When I met Mercier and a San Francisco-biologist-turned-makeup-artist traveling with her, I thought I’d question the pros. I popped into a chair at the Laura Mercier counter and waited while they studied my flaws. Mercier, a former artist who’s now responsible for more cover looks than any other makeup artist around, explained that makeup “should be a tool, not a noticeable accessory… a fine screen for the face that puts features in softer focus.”

So does it work? The biologist, one of those artists who can draw a straight line without using a ruler, went to work on my face, cheeks, eyes, and lips, using his hand as a palette to blend the formulas. He insisted I could do at home in 20 minutes what he did at Bloomingdale’s in 40 minutes, which was like Picasso drawing a figure and saying, “You can do that, and faster than I did.” When he was finished, Mercier put on the finishing touches and we walked over to the mirror where I saw not me, Moira, but her, my more sophisticated, put together, made up self.

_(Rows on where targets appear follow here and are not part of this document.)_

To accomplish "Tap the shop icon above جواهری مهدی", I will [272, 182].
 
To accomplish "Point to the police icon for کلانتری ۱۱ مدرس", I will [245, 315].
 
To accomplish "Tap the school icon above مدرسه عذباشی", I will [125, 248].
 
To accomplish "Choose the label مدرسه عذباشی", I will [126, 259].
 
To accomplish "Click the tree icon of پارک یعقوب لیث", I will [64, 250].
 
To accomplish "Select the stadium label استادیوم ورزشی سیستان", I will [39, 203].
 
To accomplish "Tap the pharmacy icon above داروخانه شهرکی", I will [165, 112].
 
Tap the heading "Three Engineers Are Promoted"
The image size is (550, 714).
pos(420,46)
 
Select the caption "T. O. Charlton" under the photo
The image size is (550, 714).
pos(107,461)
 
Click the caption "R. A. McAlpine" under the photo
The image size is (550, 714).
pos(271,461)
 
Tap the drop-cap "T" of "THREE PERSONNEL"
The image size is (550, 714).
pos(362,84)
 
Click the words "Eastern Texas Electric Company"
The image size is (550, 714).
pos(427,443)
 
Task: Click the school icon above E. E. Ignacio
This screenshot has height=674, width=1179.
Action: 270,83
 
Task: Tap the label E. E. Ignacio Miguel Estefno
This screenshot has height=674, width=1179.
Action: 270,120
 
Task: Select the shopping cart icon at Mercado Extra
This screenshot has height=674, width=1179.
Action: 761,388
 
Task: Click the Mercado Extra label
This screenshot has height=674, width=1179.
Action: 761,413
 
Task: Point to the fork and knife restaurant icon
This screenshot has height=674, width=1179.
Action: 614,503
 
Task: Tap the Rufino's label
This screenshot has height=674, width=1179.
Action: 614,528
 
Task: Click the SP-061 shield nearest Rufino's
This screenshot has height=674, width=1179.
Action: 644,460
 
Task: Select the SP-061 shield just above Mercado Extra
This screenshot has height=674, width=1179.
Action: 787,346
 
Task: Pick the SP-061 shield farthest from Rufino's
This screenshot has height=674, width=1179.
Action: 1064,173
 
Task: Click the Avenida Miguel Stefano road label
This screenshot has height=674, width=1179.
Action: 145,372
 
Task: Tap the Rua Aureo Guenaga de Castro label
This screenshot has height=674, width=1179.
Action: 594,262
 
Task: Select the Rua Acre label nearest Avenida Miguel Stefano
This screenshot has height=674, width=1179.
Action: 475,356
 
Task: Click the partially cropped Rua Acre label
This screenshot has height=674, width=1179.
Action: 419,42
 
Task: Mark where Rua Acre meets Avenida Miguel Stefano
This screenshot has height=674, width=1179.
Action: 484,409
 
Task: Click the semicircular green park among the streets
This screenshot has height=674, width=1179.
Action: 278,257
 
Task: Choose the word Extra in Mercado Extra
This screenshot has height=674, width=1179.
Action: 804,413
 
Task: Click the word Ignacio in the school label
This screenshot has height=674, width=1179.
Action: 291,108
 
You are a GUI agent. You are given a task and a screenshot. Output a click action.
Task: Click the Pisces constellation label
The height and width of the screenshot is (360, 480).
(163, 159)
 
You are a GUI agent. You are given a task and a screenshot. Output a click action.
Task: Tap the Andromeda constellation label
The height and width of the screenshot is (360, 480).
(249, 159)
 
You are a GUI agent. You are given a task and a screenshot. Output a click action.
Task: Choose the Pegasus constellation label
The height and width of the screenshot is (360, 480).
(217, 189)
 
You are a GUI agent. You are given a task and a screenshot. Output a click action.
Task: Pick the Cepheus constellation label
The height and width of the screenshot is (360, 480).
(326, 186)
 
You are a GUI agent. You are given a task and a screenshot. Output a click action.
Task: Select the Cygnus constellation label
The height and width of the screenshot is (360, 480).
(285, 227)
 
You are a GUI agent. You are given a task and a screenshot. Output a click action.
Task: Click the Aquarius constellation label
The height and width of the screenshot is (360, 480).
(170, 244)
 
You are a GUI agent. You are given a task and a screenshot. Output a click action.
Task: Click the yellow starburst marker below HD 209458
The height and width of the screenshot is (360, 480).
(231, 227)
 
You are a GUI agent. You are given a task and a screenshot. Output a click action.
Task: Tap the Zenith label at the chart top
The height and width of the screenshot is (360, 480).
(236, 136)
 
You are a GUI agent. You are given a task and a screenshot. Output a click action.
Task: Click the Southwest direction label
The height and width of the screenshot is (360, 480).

I splurged, bought all the stuff he used. But the next morning when I arrived at the office, people thought I’d been in a bad fight. My eyes were red from wiping all the liner off my pupil. My lips looked like lips do after an adolescent make-out session, due to all the lip liner I put on wrong and had to wipe off. The black eye look was from the misplaced shadow. The Secret Camouflage, well that’s good stuff that even I couldn’t mess up.

That’s what they mean by “practice makes perfect.” Or in the case of cover girls, practice (with the help of a good makeup artist), sells product.